Correspondance de Voltaire/1768/Lettre 7280
Ma vieillesse et mes maladies m’ont empêché, monsieur, de répondre plus tôt à votre lettre du 21 de mai ; mes yeux affaiblis distinguent à peine les caractères. Je suis peu en état de juger de la réforme que vous voulez faire dans les langues de l’Europe. Il en est peut-être de ces langues comme des mœurs et du gouvernement ; tout cela ne vaut pas grand’chose ; c’est du temps qu’il faut attendre la réforme. On parle comme on peut, on se conduit de même, et chacun vit avec ses défauts comme avec ses amis. Cependant, si vous voulez absolument réformer les langues, vous pouvez m’adresser votre ouvrage à Lyon, chez M. La Vergne, mon banquier, par les voitures publiques.
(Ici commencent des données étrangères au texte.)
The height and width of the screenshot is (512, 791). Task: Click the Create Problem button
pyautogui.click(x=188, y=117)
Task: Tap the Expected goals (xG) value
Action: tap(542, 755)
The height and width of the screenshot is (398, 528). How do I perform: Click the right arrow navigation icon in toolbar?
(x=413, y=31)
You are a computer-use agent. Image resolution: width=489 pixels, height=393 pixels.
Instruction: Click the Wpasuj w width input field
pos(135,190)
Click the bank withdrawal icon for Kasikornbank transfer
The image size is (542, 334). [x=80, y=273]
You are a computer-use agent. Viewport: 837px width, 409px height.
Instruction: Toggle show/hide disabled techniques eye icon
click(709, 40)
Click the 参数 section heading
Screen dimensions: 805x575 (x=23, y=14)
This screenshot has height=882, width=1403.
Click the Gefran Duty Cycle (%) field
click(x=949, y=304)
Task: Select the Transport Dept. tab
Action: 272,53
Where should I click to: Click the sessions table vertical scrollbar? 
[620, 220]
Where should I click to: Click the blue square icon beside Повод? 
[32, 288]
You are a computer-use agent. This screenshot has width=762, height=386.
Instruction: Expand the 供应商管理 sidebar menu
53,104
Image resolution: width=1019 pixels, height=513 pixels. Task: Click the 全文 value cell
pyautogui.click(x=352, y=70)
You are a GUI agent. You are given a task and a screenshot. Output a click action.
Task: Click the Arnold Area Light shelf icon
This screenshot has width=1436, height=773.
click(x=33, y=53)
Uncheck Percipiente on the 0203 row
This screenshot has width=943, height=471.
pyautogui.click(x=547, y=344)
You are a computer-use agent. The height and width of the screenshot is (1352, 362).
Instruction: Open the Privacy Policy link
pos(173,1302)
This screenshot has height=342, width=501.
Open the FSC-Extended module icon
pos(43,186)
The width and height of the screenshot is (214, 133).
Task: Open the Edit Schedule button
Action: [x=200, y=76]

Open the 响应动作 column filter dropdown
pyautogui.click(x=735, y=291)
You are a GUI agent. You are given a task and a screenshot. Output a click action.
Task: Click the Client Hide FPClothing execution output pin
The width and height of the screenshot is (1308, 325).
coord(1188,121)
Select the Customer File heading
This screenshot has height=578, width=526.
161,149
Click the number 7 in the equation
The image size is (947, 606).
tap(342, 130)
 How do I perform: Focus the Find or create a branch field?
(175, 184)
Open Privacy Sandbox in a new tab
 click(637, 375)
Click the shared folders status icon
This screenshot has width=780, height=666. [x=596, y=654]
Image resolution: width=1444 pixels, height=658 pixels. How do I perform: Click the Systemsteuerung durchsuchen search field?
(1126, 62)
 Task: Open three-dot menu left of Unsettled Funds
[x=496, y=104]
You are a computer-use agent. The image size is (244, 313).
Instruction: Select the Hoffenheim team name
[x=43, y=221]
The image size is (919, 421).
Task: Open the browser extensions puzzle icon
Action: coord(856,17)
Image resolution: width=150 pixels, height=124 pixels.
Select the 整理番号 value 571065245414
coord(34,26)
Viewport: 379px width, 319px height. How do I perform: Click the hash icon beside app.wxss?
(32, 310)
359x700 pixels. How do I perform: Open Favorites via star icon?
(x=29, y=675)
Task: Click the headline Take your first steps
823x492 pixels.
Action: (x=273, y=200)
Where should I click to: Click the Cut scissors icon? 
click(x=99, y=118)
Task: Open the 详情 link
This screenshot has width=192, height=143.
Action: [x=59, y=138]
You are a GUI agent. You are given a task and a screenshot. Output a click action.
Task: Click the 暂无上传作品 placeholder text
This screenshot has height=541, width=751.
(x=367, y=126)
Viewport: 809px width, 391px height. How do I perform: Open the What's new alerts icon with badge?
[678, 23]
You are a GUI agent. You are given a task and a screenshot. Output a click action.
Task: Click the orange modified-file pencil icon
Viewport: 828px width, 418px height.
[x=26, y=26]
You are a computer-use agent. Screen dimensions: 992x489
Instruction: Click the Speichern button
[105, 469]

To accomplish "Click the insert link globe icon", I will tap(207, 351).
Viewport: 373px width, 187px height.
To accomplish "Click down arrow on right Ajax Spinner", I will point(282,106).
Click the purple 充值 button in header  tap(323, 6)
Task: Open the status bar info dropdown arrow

En attendant que la langue française se corrige, et que tout le monde écrive français avec un a, et non pas avec un o, comme saint François d’Assise, mon cher patron, j’ai l’honneur d’être, selon la formule ordinaire des Français, monsieur, votre très-humble, etc.
- ↑ Cet auteur m’est inconnu ; il n’a point place dans le Dictionnaire de la Provence et du comtat Venaissin. (B.)